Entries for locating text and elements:

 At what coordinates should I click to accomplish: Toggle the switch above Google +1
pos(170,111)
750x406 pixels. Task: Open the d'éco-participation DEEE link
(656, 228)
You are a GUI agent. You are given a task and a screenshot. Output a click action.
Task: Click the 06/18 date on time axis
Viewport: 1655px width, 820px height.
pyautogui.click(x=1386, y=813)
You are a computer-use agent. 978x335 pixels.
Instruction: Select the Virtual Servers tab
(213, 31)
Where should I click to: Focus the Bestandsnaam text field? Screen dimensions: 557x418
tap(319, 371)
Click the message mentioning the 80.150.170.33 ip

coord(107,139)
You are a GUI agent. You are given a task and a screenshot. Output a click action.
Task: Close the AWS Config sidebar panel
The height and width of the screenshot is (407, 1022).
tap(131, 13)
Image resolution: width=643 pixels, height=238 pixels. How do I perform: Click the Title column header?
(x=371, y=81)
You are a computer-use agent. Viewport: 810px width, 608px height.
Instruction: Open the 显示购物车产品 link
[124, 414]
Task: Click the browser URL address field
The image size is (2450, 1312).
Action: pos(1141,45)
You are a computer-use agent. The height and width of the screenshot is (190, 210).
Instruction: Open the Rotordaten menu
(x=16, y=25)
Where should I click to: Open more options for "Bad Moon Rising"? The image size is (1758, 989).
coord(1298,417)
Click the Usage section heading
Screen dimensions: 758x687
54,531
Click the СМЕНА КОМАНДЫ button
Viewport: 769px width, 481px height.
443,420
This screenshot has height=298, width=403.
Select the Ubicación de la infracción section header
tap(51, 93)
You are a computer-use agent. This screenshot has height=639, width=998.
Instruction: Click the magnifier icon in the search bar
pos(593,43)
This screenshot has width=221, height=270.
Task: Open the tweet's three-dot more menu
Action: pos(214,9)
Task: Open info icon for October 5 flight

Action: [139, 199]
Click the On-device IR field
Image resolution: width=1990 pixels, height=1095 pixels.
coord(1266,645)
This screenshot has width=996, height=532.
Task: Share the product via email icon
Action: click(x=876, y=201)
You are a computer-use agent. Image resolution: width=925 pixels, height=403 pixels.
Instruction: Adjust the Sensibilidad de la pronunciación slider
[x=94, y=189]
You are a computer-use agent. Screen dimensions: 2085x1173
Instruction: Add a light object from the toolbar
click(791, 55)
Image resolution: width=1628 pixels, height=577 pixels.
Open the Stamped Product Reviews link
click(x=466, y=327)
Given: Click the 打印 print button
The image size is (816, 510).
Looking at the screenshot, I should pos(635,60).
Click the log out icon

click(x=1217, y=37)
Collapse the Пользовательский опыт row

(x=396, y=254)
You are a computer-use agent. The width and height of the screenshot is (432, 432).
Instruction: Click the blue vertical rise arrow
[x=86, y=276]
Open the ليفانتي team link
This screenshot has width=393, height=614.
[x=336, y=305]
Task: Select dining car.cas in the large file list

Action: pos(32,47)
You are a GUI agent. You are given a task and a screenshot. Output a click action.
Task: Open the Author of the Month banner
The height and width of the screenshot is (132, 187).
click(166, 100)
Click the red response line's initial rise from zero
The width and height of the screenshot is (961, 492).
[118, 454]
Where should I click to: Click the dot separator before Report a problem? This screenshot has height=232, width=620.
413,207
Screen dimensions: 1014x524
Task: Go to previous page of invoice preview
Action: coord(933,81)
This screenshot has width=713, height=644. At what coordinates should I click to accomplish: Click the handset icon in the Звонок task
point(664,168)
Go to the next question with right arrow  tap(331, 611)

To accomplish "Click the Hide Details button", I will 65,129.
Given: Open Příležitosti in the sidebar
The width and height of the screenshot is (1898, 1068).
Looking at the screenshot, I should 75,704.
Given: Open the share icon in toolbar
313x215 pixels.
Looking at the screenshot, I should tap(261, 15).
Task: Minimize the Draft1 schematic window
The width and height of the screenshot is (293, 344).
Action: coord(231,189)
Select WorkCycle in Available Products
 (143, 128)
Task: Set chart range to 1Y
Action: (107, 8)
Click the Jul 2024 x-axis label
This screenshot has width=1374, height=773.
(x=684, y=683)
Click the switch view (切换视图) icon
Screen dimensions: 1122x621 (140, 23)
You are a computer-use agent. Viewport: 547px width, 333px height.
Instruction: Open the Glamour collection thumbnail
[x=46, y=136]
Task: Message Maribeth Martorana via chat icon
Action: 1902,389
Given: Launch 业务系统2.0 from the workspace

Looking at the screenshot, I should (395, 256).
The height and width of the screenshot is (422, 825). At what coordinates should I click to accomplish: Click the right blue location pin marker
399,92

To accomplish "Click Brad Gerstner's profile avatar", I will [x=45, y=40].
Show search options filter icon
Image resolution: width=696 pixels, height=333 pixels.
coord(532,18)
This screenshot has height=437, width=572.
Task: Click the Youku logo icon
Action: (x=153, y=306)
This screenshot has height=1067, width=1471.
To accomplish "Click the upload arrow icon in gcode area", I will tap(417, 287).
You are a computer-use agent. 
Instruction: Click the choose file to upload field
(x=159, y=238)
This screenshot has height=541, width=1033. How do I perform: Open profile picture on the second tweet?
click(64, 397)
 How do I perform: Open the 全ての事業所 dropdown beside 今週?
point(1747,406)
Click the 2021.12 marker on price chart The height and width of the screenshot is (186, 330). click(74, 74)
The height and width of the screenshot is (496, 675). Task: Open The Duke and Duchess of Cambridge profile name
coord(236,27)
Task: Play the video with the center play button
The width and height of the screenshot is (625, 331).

WORK TO DO: Could you copy out every one of the lines above, word for word and without any changes?

EXERCISE OUTPUT:
 At what coordinates should I click to accomplish: Toggle the switch above Google +1
pos(170,111)
750x406 pixels. Task: Open the d'éco-participation DEEE link
(656, 228)
You are a GUI agent. You are given a task and a screenshot. Output a click action.
Task: Click the 06/18 date on time axis
Viewport: 1655px width, 820px height.
pyautogui.click(x=1386, y=813)
You are a computer-use agent. 978x335 pixels.
Instruction: Select the Virtual Servers tab
(213, 31)
Where should I click to: Focus the Bestandsnaam text field? Screen dimensions: 557x418
tap(319, 371)
Click the message mentioning the 80.150.170.33 ip

coord(107,139)
You are a GUI agent. You are given a task and a screenshot. Output a click action.
Task: Close the AWS Config sidebar panel
The height and width of the screenshot is (407, 1022).
tap(131, 13)
Image resolution: width=643 pixels, height=238 pixels. How do I perform: Click the Title column header?
(x=371, y=81)
You are a computer-use agent. Viewport: 810px width, 608px height.
Instruction: Open the 显示购物车产品 link
[124, 414]
Task: Click the browser URL address field
The image size is (2450, 1312).
Action: pos(1141,45)
You are a computer-use agent. The height and width of the screenshot is (190, 210).
Instruction: Open the Rotordaten menu
(x=16, y=25)
Where should I click to: Open more options for "Bad Moon Rising"? The image size is (1758, 989).
coord(1298,417)
Click the Usage section heading
Screen dimensions: 758x687
54,531
Click the СМЕНА КОМАНДЫ button
Viewport: 769px width, 481px height.
443,420
This screenshot has height=298, width=403.
Select the Ubicación de la infracción section header
tap(51, 93)
You are a computer-use agent. This screenshot has height=639, width=998.
Instruction: Click the magnifier icon in the search bar
pos(593,43)
This screenshot has width=221, height=270.
Task: Open the tweet's three-dot more menu
Action: pos(214,9)
Task: Open info icon for October 5 flight

Action: [139, 199]
Click the On-device IR field
Image resolution: width=1990 pixels, height=1095 pixels.
coord(1266,645)
This screenshot has width=996, height=532.
Task: Share the product via email icon
Action: click(x=876, y=201)
You are a computer-use agent. Image resolution: width=925 pixels, height=403 pixels.
Instruction: Adjust the Sensibilidad de la pronunciación slider
[x=94, y=189]
You are a computer-use agent. Screen dimensions: 2085x1173
Instruction: Add a light object from the toolbar
click(791, 55)
Image resolution: width=1628 pixels, height=577 pixels.
Open the Stamped Product Reviews link
click(x=466, y=327)
Given: Click the 打印 print button
The image size is (816, 510).
Looking at the screenshot, I should pos(635,60).
Click the log out icon

click(x=1217, y=37)
Collapse the Пользовательский опыт row

(x=396, y=254)
You are a computer-use agent. The width and height of the screenshot is (432, 432).
Instruction: Click the blue vertical rise arrow
[x=86, y=276]
Open the ليفانتي team link
This screenshot has width=393, height=614.
[x=336, y=305]
Task: Select dining car.cas in the large file list

Action: pos(32,47)
You are a GUI agent. You are given a task and a screenshot. Output a click action.
Task: Open the Author of the Month banner
The height and width of the screenshot is (132, 187).
click(166, 100)
Click the red response line's initial rise from zero
The width and height of the screenshot is (961, 492).
[118, 454]
Where should I click to: Click the dot separator before Report a problem? This screenshot has height=232, width=620.
413,207
Screen dimensions: 1014x524
Task: Go to previous page of invoice preview
Action: coord(933,81)
This screenshot has width=713, height=644. At what coordinates should I click to accomplish: Click the handset icon in the Звонок task
point(664,168)
Go to the next question with right arrow  tap(331, 611)

To accomplish "Click the Hide Details button", I will 65,129.
Given: Open Příležitosti in the sidebar
The width and height of the screenshot is (1898, 1068).
Looking at the screenshot, I should 75,704.
Given: Open the share icon in toolbar
313x215 pixels.
Looking at the screenshot, I should tap(261, 15).
Task: Minimize the Draft1 schematic window
The width and height of the screenshot is (293, 344).
Action: coord(231,189)
Select WorkCycle in Available Products
 (143, 128)
Task: Set chart range to 1Y
Action: (107, 8)
Click the Jul 2024 x-axis label
This screenshot has width=1374, height=773.
(x=684, y=683)
Click the switch view (切换视图) icon
Screen dimensions: 1122x621 (140, 23)
You are a computer-use agent. Viewport: 547px width, 333px height.
Instruction: Open the Glamour collection thumbnail
[x=46, y=136]
Task: Message Maribeth Martorana via chat icon
Action: 1902,389
Given: Launch 业务系统2.0 from the workspace

Looking at the screenshot, I should (395, 256).
The height and width of the screenshot is (422, 825). At what coordinates should I click to accomplish: Click the right blue location pin marker
399,92

To accomplish "Click Brad Gerstner's profile avatar", I will [x=45, y=40].
Show search options filter icon
Image resolution: width=696 pixels, height=333 pixels.
coord(532,18)
This screenshot has height=437, width=572.
Task: Click the Youku logo icon
Action: (x=153, y=306)
This screenshot has height=1067, width=1471.
To accomplish "Click the upload arrow icon in gcode area", I will tap(417, 287).
You are a computer-use agent. 
Instruction: Click the choose file to upload field
(x=159, y=238)
This screenshot has height=541, width=1033. How do I perform: Open profile picture on the second tweet?
click(64, 397)
 How do I perform: Open the 全ての事業所 dropdown beside 今週?
point(1747,406)
Click the 2021.12 marker on price chart The height and width of the screenshot is (186, 330). click(74, 74)
The height and width of the screenshot is (496, 675). Task: Open The Duke and Duchess of Cambridge profile name
coord(236,27)
Task: Play the video with the center play button
The width and height of the screenshot is (625, 331).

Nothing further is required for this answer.